L'enseigne Mere propose des prix 10 à 20% plus bas dans des magasins où la présentation des produits est sommaire

Contactés par Le Parisien, les représentants de l'enseigne n'ont pas répondu aux sollicitations du journal. Créés en Russie, les magasins Mere appartiennent au groupe de distribution Torgservis, fondé en 2009 en Sibérie et qui comptent 1 500 magasins dans le pays. La chaîne de supermarché Mere se revendique comme un véritable "hard discounter" : au sein de ses magasins, les produits sont proposés aux clients sur des palettes ou des cartons posés sur le sol. Des étiquettes format A4 de couleur jaune sont scotchées sur les articles pour annoncer le prix. Il y a très peu de personnel dans les points de vente. De quoi faire de sérieuses économies.
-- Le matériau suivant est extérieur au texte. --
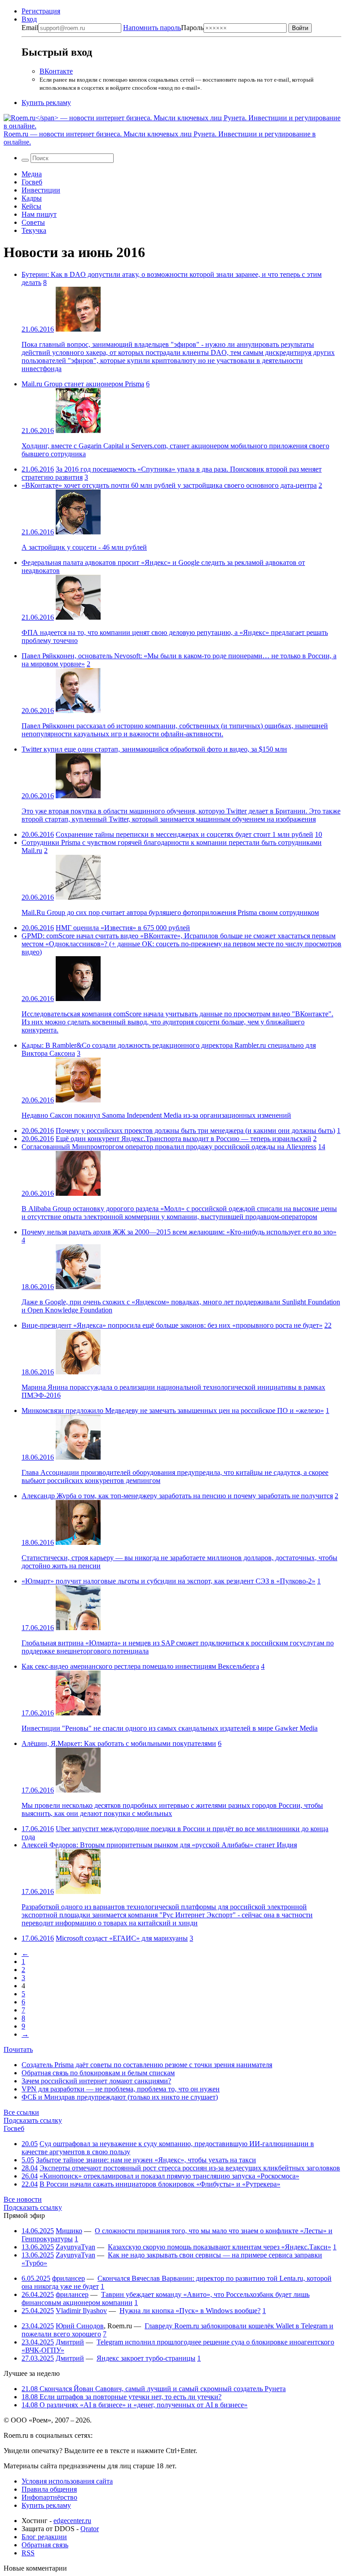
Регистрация (41, 11)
Toutes ces économies, ainsi qu'un approvisionnement éclectique, permettent ainsi aux supermarchés Mere d'afficher des prix 10 à 20% plus bas que leurs concurrents. Ce positionnement "hard discounter" permettra à l'enseigne de se positionner différemment de Lidl et Aldi en France. Ces derniers se revendiquent depuis quelques années comme "soft discounter", c'est-à-dire proposant des prix plus bas que Leclerc, Intermarché ou Carrefour, mais avec une expérience agréable en magasin dans des points de vente rénovés. Le feuilleton Mere en France ne fait que commencer.